Tentang pentingnya adab atau akhlak mulia, Imam Syafii pernah ditanya oleh seseorang, “Bagaimana Anda mempelajari adab?”
Imam Syafi’i menjawab, “Aku mempelajari adab seperti usaha seorang ibu yang mencari-cari anaknya yang hilang.” (Hasyim Asy’ari, Adab al-‘Alim wa al-Muta’allim, hlm. 10-11).
Imam Ibnu Qasim, salah satu murid senior
Imam Malik menyatakan, “Aku telah mengabdi sekaligus belajar kepada
Imam Malik bin Anas selama 20 tahun. Selama itu, 18 tahun aku
mempelajari adab (akhlak), sisanya 2 tahun untuk mempelajari ilmu.” (Tanbih al-Mughtarrin, hlm. 12).

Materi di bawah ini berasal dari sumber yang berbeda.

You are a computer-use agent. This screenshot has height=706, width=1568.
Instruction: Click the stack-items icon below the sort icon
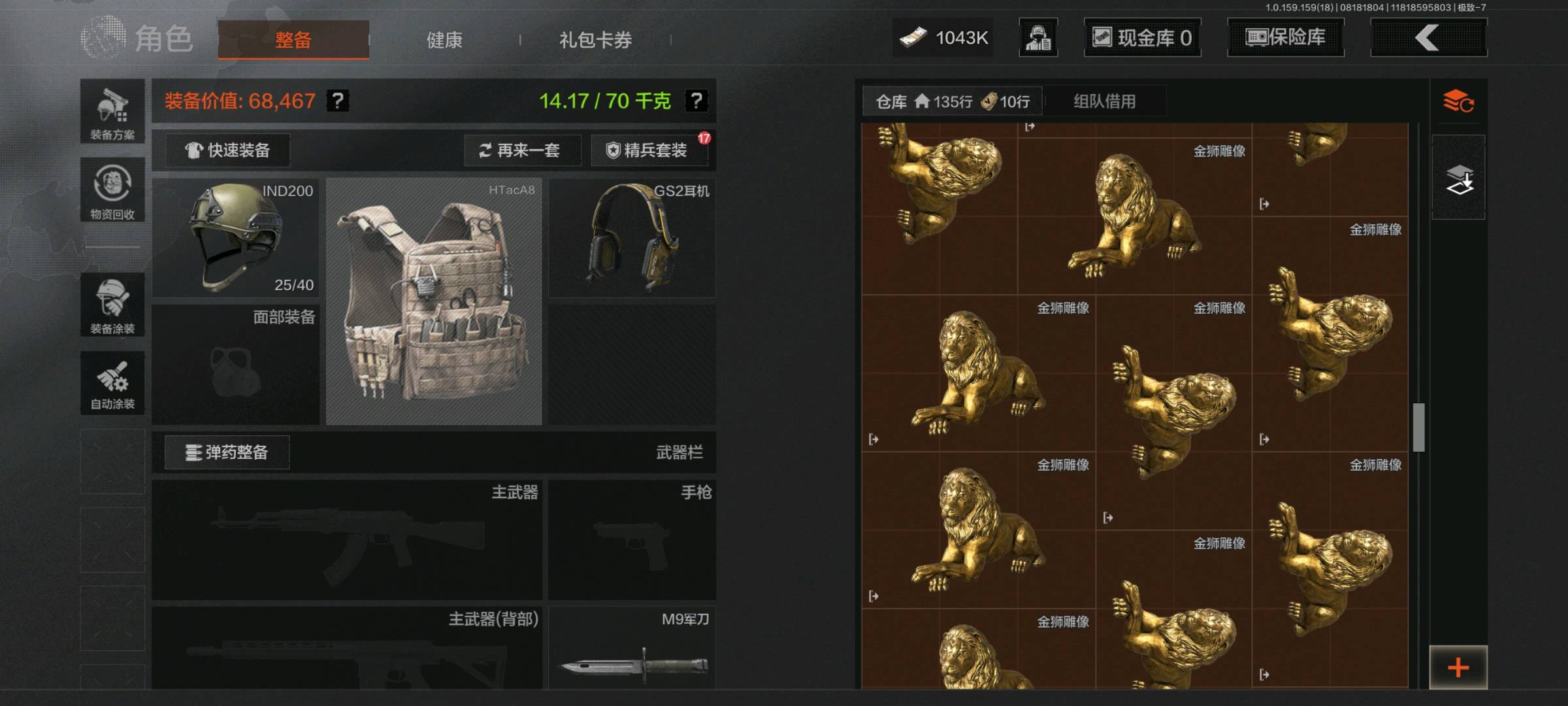coord(1458,178)
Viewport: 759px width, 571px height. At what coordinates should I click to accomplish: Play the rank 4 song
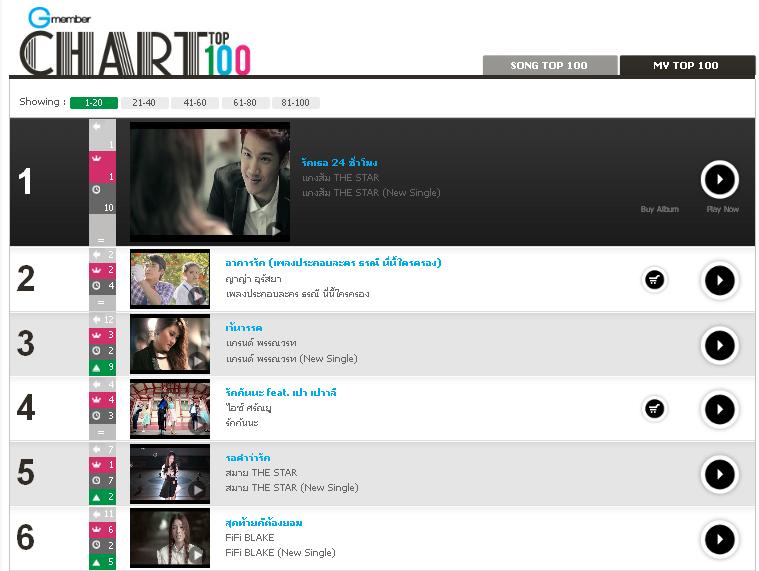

Lalu bagaimana dengan adab dan akhlak
kita? Sudahkah kezuhudan, kewaraan, kemurahan dan kerendahan hati serta
sifat-sifat mulia menghiasi ucapan dan tindakan keseharian kita?
Wa ma tawfiqi illa bilLah. [Arief B. Iskandar]
Posting Komentar untuk "Akhlak Mulia"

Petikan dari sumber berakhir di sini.